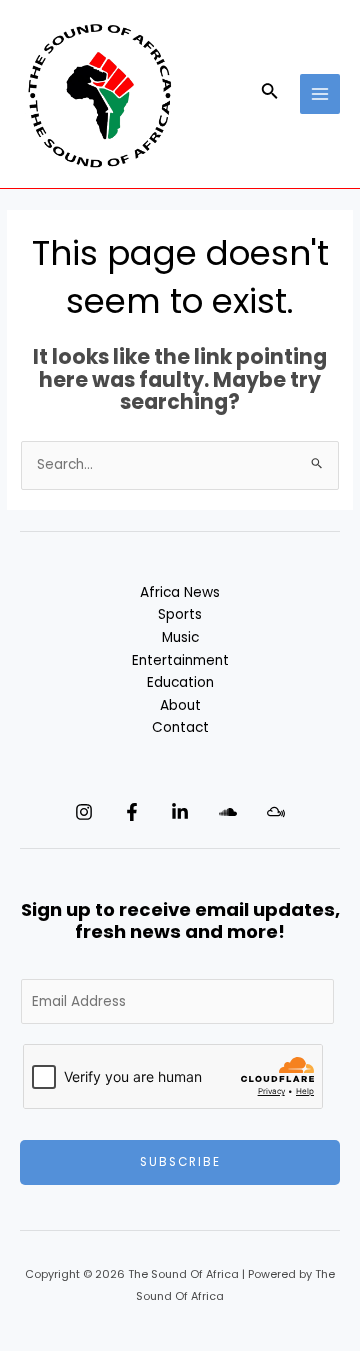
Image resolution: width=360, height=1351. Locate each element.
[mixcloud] (276, 812)
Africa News (180, 592)
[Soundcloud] (228, 812)
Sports (180, 614)
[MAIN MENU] (320, 94)
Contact (180, 727)
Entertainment (180, 660)
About (180, 705)
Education (180, 682)
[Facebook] (132, 812)
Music (180, 637)
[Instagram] (84, 812)
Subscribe (180, 1162)
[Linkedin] (180, 812)
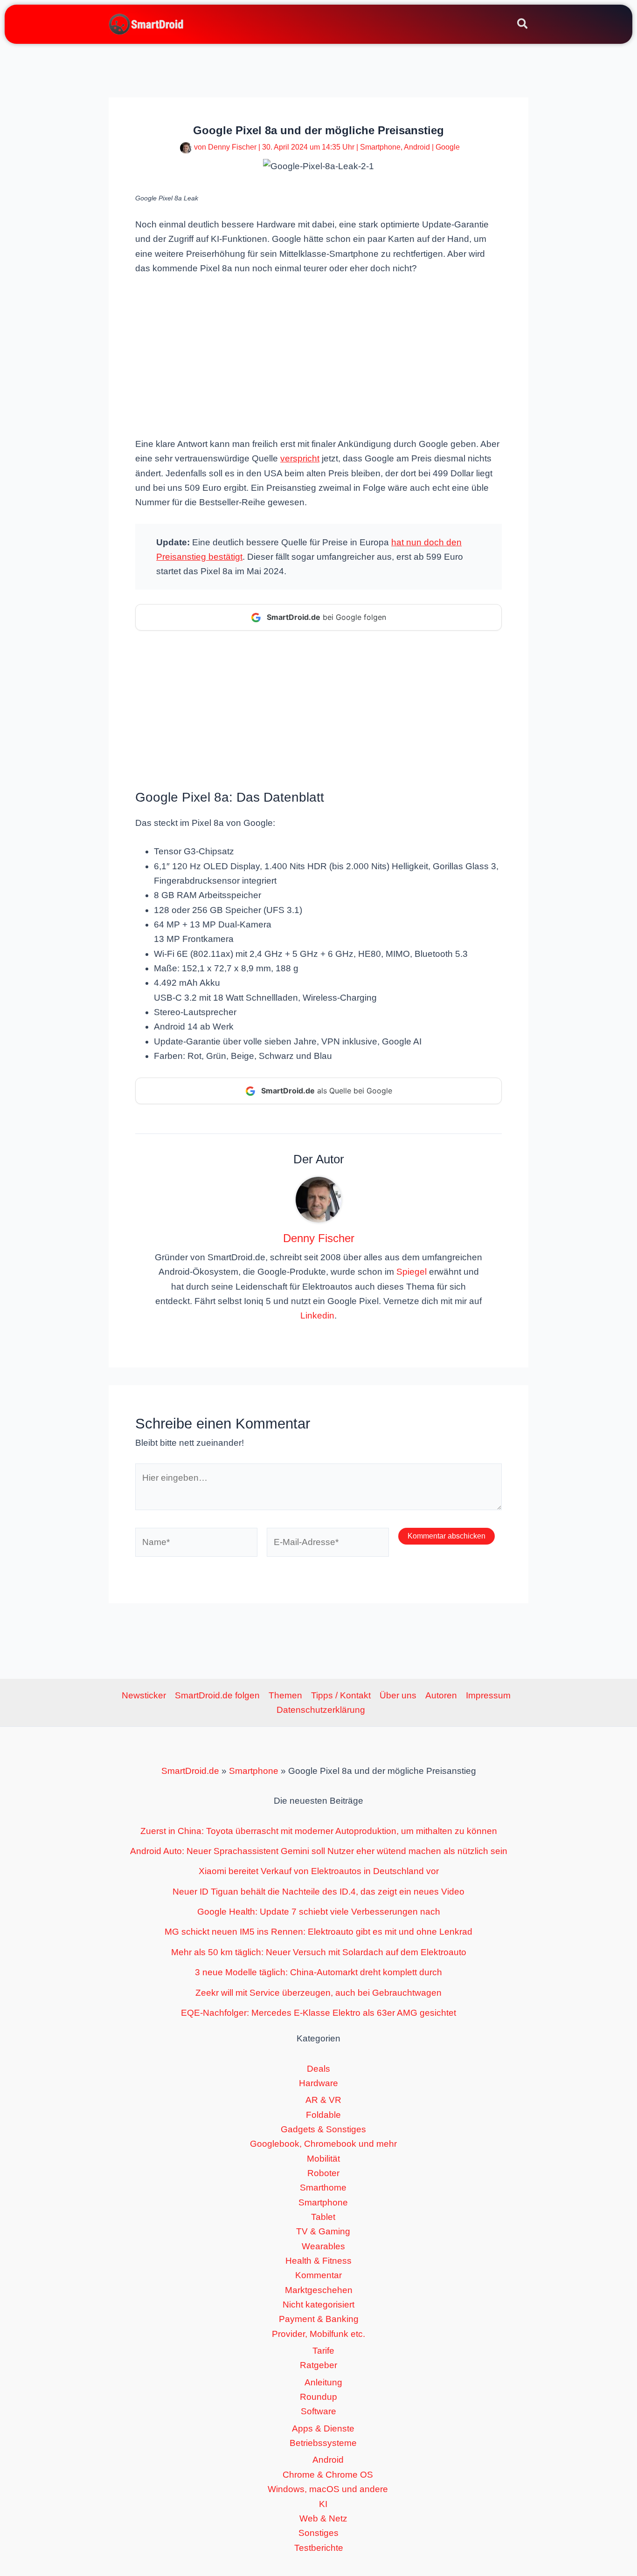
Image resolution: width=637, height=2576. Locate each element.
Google (448, 147)
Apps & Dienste (323, 2428)
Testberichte (318, 2548)
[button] (523, 25)
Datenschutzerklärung (321, 1710)
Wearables (323, 2246)
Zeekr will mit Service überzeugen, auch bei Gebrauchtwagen (318, 1993)
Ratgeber (318, 2365)
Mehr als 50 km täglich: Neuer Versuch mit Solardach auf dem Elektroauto (318, 1952)
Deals (318, 2069)
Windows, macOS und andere (328, 2489)
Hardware (318, 2083)
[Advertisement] (318, 355)
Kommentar (318, 2275)
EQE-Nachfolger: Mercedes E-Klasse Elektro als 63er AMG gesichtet (318, 2013)
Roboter (323, 2173)
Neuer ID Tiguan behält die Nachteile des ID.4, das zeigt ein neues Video (318, 1891)
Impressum (488, 1695)
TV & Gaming (323, 2231)
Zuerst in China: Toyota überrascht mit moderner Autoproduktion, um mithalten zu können (318, 1831)
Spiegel (411, 1272)
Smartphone (380, 147)
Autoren (441, 1695)
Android (417, 147)
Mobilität (323, 2159)
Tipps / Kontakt (341, 1695)
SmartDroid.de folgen (217, 1695)
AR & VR (323, 2100)
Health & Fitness (318, 2261)
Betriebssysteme (323, 2443)
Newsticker (144, 1695)
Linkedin (317, 1315)
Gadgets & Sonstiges (323, 2129)
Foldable (323, 2115)
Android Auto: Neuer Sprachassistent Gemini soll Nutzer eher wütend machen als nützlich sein (318, 1851)
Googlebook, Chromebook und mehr (323, 2144)
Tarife (323, 2351)
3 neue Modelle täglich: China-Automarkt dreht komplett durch (318, 1972)
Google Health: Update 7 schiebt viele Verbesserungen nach (318, 1912)
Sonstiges (318, 2533)
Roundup (318, 2397)
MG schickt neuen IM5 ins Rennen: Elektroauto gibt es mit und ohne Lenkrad (318, 1932)
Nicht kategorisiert (318, 2304)
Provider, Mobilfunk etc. (318, 2334)
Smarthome (323, 2187)
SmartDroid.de (190, 1771)
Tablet (323, 2217)
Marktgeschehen (319, 2290)
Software (318, 2411)
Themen (285, 1695)
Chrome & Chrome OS (328, 2475)
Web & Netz (323, 2518)
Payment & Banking (319, 2319)
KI (323, 2504)
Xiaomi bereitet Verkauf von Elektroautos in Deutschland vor (319, 1871)
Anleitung (323, 2382)
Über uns (398, 1695)
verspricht (299, 458)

---+---

**WHAT THE TASK REQUIRES**
Print only the lines from the opening line of the listing to the line containing "[Advertisement] (318, 355)", inclusive, exactly as they appear and without pictures.

**RESPONSE BELOW**
Image resolution: width=360, height=1351. Locate each element.
[mixcloud] (276, 812)
Africa News (180, 592)
[Soundcloud] (228, 812)
Sports (180, 614)
[MAIN MENU] (320, 94)
Contact (180, 727)
Entertainment (180, 660)
About (180, 705)
Education (180, 682)
[Facebook] (132, 812)
Music (180, 637)
[Instagram] (84, 812)
Subscribe (180, 1162)
[Linkedin] (180, 812)
Image resolution: width=637, height=2576. Locate each element.
Google (448, 147)
Apps & Dienste (323, 2428)
Testberichte (318, 2548)
[button] (523, 25)
Datenschutzerklärung (321, 1710)
Wearables (323, 2246)
Zeekr will mit Service überzeugen, auch bei Gebrauchtwagen (318, 1993)
Ratgeber (318, 2365)
Mehr als 50 km täglich: Neuer Versuch mit Solardach auf dem Elektroauto (318, 1952)
Deals (318, 2069)
Windows, macOS und andere (328, 2489)
Hardware (318, 2083)
[Advertisement] (318, 355)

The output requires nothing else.